Von Spurzheim se echó a reír, pero la ligereza de su risa era falsa.
—Tal vez sí que estoy en mejor posición —replicó—. En cualquier caso, tengo que hacer planes. Yo diría que tienes cuestiones privadas de las que hablar con tu sobrino, así que os dejaré solos. Matthias vendrá a recogerte dentro de poco, Reinmar… Aún me quedan algunas preguntas que hacerte, si no estás demasiado cansado.
No esperó la respuesta y salió de la celda junto con Vaedecker, que la abrió y luego la cerró a sus espaldas.
Reinmar no era tan estúpido para creer que podía hablar abiertamente. Sin duda, habría alguien escuchando, aunque la puerta era gruesa y Albrecht no era para nada duro de oído. Se llevó a su tío abuelo al rincón de la celda más alejado de la puerta, y acercó los labios a un oído del anciano.
—¿Estás bien? —le preguntó—. ¿Te han hecho daño?
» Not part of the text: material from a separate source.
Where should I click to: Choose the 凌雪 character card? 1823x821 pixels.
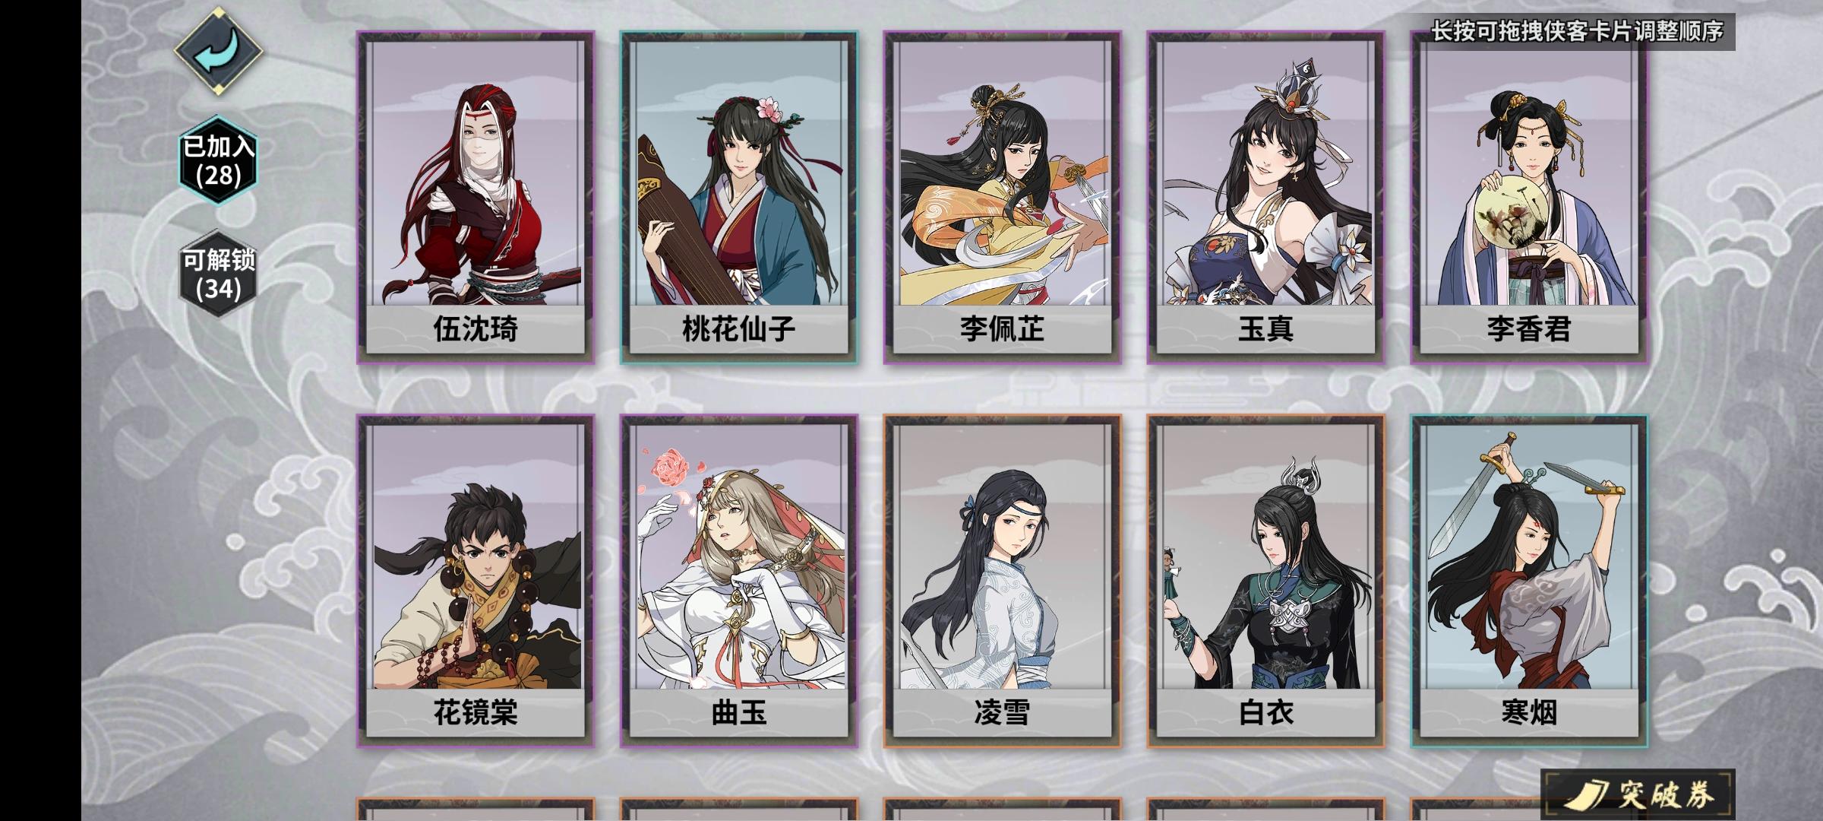(x=1002, y=581)
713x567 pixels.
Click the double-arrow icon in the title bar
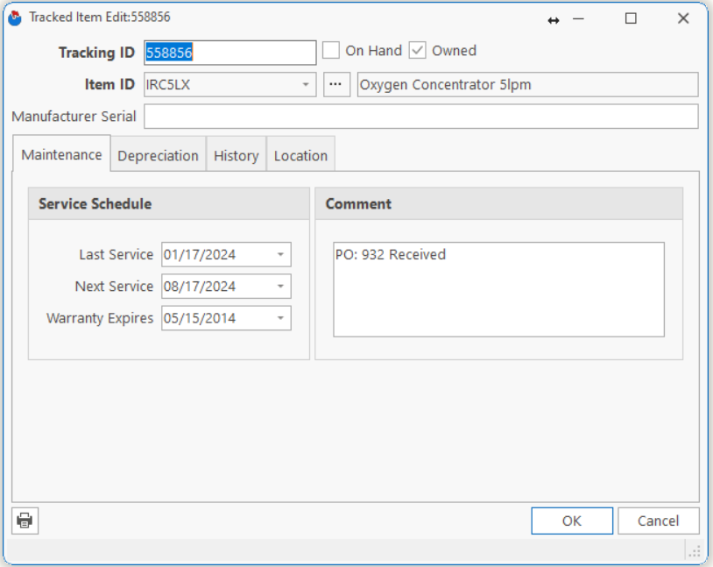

—No tuvieron necesidad —murmuró Albrecht—. Al salir de Marienburgo, ya habían averiguado más de lo que yo puedo contarles. Me han mantenido aquí para asegurarse de que no hable con Luther, que ya está bien encarcelado en su casa con un carcelero muy respetuoso de la ley. Y no culpo a Gottfried. Entonces, ¿es todo verdad? Supongo que, de lo contrario, el cazador de brujas no te habría permitido venir aquí.
—Es todo verdad —confirmó Reinmar—. La magia del vino de los sueños arraiga en el horror. Hay que detenerla. En eso, Von Spurzheim tiene razón.
Ni por un instante consideró Reinmar la posibilidad de revelarle a su tío abuelo que él tenía un frasco del ingrediente activo del vino de los sueños, o uno de los más oscuros licores afines al mismo.
Albrecht no parecía saber qué decir a continuación, pero al fin se decidió.
—Probablemente, sea demasiado tarde para darte consejos, pero debes tener cuidado —murmuró en voz muy baja—. Con independencia de lo que puedas pensar, no creo que hayan sido ni la suerte ni la inteligencia las que te guiaron hasta un lugar que ningún hombre de Eilhart ha sido capaz de encontrar jamás. Se ha producido un choque de planes, y la llegada de Von Spurzheim sin duda provocará una pronta respuesta de alguna clase. Ten mucho, mucho cuidado, o acabarás aplastado o cortado en pedazos en medio de esa colisión. Si te dejan marchar, márchate al menos a Holthusen. Los que huyen del pueblo son los prudentes. Síguelos si puedes.